• _What to work on_: From the line containing "The width and height of the screenshot is (686, 483)." down to the last line of the entries, print each line exactly and leave the pictures out.

• _Data for processing_:
##########

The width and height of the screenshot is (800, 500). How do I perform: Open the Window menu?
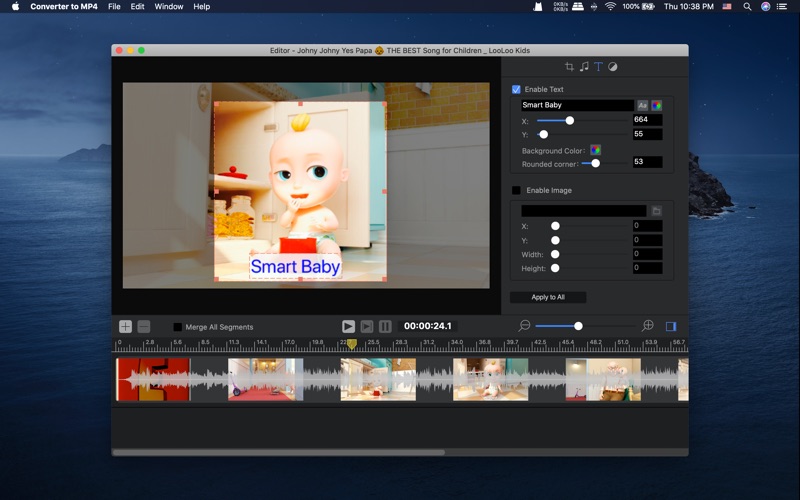point(169,6)
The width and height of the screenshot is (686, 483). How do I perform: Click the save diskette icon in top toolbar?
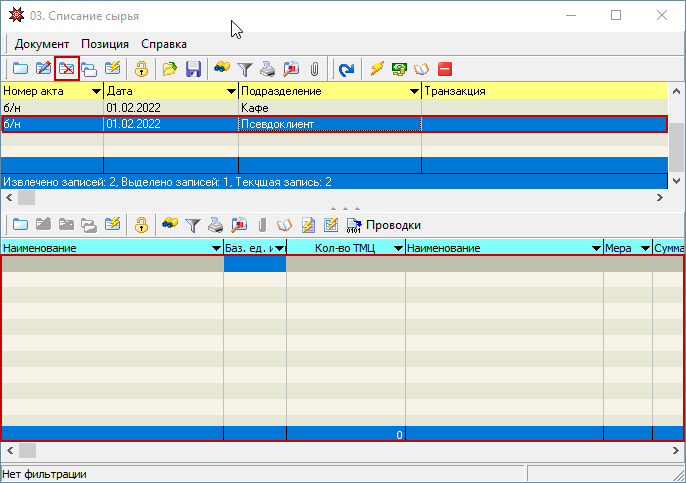click(193, 69)
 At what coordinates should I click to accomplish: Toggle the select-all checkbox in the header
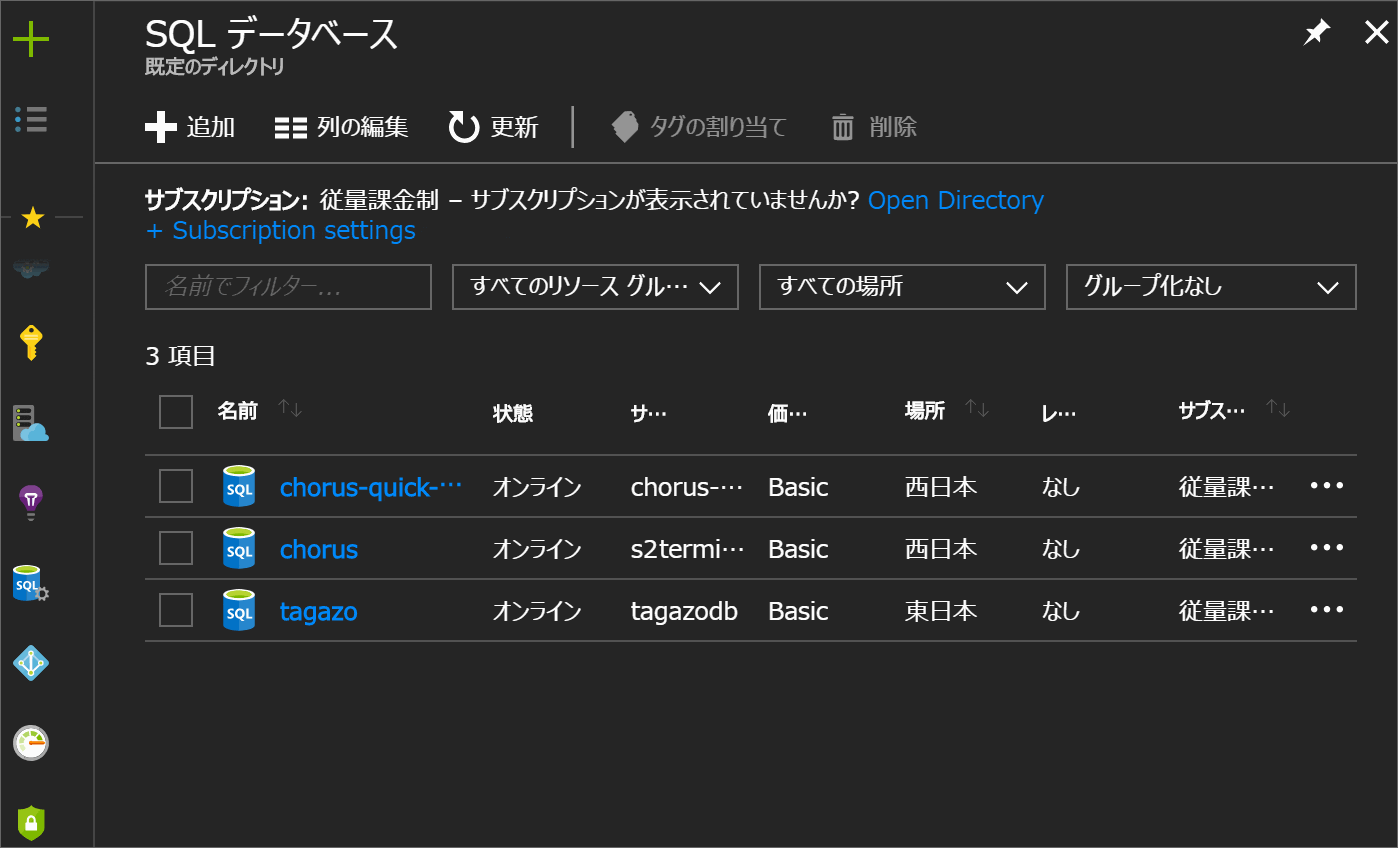coord(175,411)
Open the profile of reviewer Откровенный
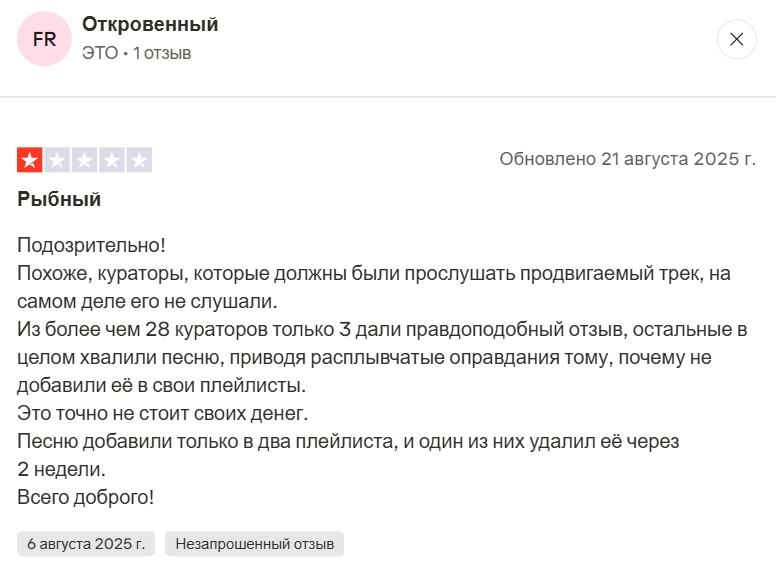Image resolution: width=776 pixels, height=573 pixels. (x=150, y=25)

##########

• _Solution to the problem_:
The width and height of the screenshot is (686, 483). How do I perform: Click the save diskette icon in top toolbar?
click(193, 69)
 At what coordinates should I click to accomplish: Toggle the select-all checkbox in the header
coord(175,411)
Open the profile of reviewer Откровенный
Image resolution: width=776 pixels, height=573 pixels. (x=150, y=25)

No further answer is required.